Include a top-list table before detailed paper cards.
Use bare arXiv IDs without version suffixes in HTML visible text and same-page anchors, for example 2605.22555, href="#paper-2605-22555", and id="paper-2605-22555".
Include direct arXiv links for every recommended paper, normally https://arxiv.org/abs/ARXIV_ID and a PDF link https://arxiv.org/pdf/ARXIV_ID, using the bare ID without vN.
Include priority/action badges such as high, medium, low, or citation alert; do not overstate priority for weak matches.
Include the sparse research-idea box only when there is a genuinely high-value idea.
Do not put run metadata, source cache, profile files, or date-convention notes at the bottom of HTML reports. Keep provenance in Markdown Run Metadata sections and/or run_metadata.json.

HTML citation report requirements:

Do not create a separate HTML citation report by default. If citation alerts exist, merge them into recommendations.html as a citation-alert section.
Include arXiv links for each cited target paper and same-page anchors from any citation-alert summary to the detailed citation card, using bare arXiv IDs without version suffixes in visible text and anchors.
Keep HTML citation-alert prose concise: say that the relevant user work is not cited and why the target paper is in scope. Do not include detailed source-search, grep, or bibliography-search diagnostics in HTML; keep that evidence in Markdown citation_alerts.md and/or run_metadata.json.
Preserve the email draft formatting using a <pre> or equivalent preformatted block.

Recommendation reports:

Start directly with ranked recommended papers.
Put source cache, profile files, run date, and date-convention notes under a final Run Metadata section.

Citation reports:

Start directly with Needs Email.
Include extracted To: email addresses for email-worthy papers when public contacts are present.
Put source cache, inspected files, profile files, and date notes under a final Run Metadata section.

If structured provenance is useful, create a sidecar run_metadata.json.

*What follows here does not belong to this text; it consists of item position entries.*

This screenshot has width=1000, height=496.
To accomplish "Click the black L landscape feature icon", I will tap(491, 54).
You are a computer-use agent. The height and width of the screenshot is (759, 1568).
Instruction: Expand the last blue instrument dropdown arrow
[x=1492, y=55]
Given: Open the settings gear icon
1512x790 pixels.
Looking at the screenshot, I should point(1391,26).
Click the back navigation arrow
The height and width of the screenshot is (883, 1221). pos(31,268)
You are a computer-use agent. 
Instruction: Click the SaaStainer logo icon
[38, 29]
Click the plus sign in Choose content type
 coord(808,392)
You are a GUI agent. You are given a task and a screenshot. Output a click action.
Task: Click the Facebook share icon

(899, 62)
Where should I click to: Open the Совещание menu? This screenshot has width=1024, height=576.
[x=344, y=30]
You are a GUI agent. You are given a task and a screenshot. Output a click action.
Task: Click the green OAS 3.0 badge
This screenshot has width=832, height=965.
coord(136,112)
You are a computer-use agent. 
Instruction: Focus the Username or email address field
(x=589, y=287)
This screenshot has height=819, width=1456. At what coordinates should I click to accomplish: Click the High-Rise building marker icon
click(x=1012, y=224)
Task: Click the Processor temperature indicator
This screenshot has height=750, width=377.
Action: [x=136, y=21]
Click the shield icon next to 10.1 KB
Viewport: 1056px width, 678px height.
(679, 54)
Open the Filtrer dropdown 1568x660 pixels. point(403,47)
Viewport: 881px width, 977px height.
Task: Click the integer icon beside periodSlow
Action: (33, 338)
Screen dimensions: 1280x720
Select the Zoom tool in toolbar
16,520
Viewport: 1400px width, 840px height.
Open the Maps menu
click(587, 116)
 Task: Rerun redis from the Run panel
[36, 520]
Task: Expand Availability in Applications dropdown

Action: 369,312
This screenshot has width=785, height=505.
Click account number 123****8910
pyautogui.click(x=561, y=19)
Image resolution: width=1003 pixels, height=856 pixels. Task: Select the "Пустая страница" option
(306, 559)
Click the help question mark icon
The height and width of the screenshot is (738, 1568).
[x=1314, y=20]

Token And Runtime Discipline

Use rg and file snippets for source inspection.
Prefer source .tex, .bbl, and .bib over PDFs when available.
Avoid loading whole TeX projects into context.
Keep non-recommended diagnostics out of reports unless requested.
In chat, return only the highest-signal summary: urgent citation actions, top papers, and unusually promising ideas.

Validation

After code changes, run:

.conda/arxiv-daily/bin/pytest -q tests
.conda/arxiv-daily/bin/black --check src tests
.conda/arxiv-daily/bin/pylint src/arxiv_daily

After report generation, verify:

Reports are under the arXiv source-date folder.
recommendations.html exists, is titled Everyday arXiv 推荐, and its top-list links jump to matching paper-card IDs.
HTML visible arXiv IDs and same-page anchors use bare IDs without vN suffixes.
Each recommended paper in the HTML includes an arXiv abstract-page link.
HTML reports do not include bottom metadata/footer provenance blocks.
Recommendation report starts with recommended papers.
Citation report starts with email-worthy items.
Markdown metadata is at the bottom or metadata is in sidecar JSON.